European regulators and central bankers are warning that the financial risks posed by “agentic” and increasingly autonomous artificial intelligence may be arriving faster than legal and supervisory frameworks can adapt. Their message is less about whether AI will be used in finance, and more about how it could behave under stress—when liquidity thins, volatility rises, and systems that rely on machine decision-making are pushed beyond normal operating conditions.

In recent remarks across Europe, officials raised concerns ranging from market-wide instability caused by faulty AI-driven trading to a widening gap between rapid AI development and the slower cadence of rulemaking. They also linked the issue to broader financial stability risks, including leverage and potential “boom-bust” dynamics in AI-linked asset markets.

Key takeaways

  • Central bankers warn rulemaking may lag agentic AI: officials said traditional regulatory cycles struggle when AI technologies shift in weeks or months.
  • Volatility could be amplified during stress: Bank of England deputy governor Sarah Breeden suggested AI could worsen market disruptions unless guardrails exist.
  • Security and defense funding remain a weak point: ECB president Christine Lagarde argued cybersecurity risks are becoming more severe as models accelerate.
  • AI leverage and refinancing risks are on regulators’ radar: warnings from the BIS and IMF pointed to debt-asset maturity mismatches and disruptive feedback loops.

Why European officials think agentic AI changes the risk equation

Bank of England deputy governor Sarah Breeden is among the central bankers arguing that agentic AI—systems that can act with a degree of autonomy—could intensify instability during periods of market stress. Speaking at the European Central Bank’s annual meeting in Sintra, Portugal, on Tuesday, Breeden raised the question of whether regulators should implement guardrails that function like “circuit breakers” or “kill switches,” designed to limit or stop market-wide trading if faulty AI models trigger a meltdown. In her remarks, she emphasized the potential for automation to turn localized errors into systemic disruptions.

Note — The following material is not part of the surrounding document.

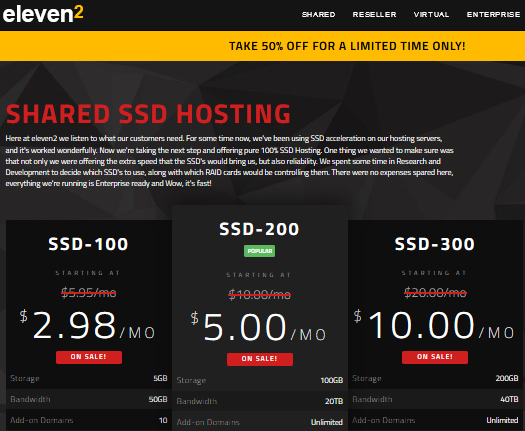Image resolution: width=525 pixels, height=431 pixels.
Task: Select the SSD-100 plan title
Action: pyautogui.click(x=88, y=244)

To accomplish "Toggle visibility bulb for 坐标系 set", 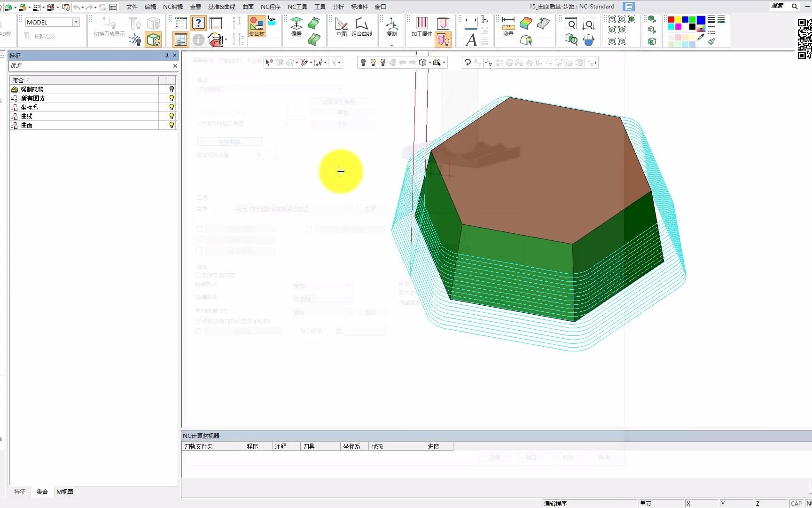I will (172, 107).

The concern is not merely that AI could make trading decisions faster, but that it could create correlated behavior across market participants. When multiple systems respond similarly to the same signals—particularly under stress—small model failures could cascade into larger price swings.

Breeden also tied the issue to the competitive landscape for AI development. She noted that US companies lead in AI investment and frontier model development, while Europe’s financial system offers fewer capital channels into AI than US equity markets. She warned that regulating “too cautiously” could widen this gap further if AI firms seek out jurisdictions with less burdensome compliance requirements.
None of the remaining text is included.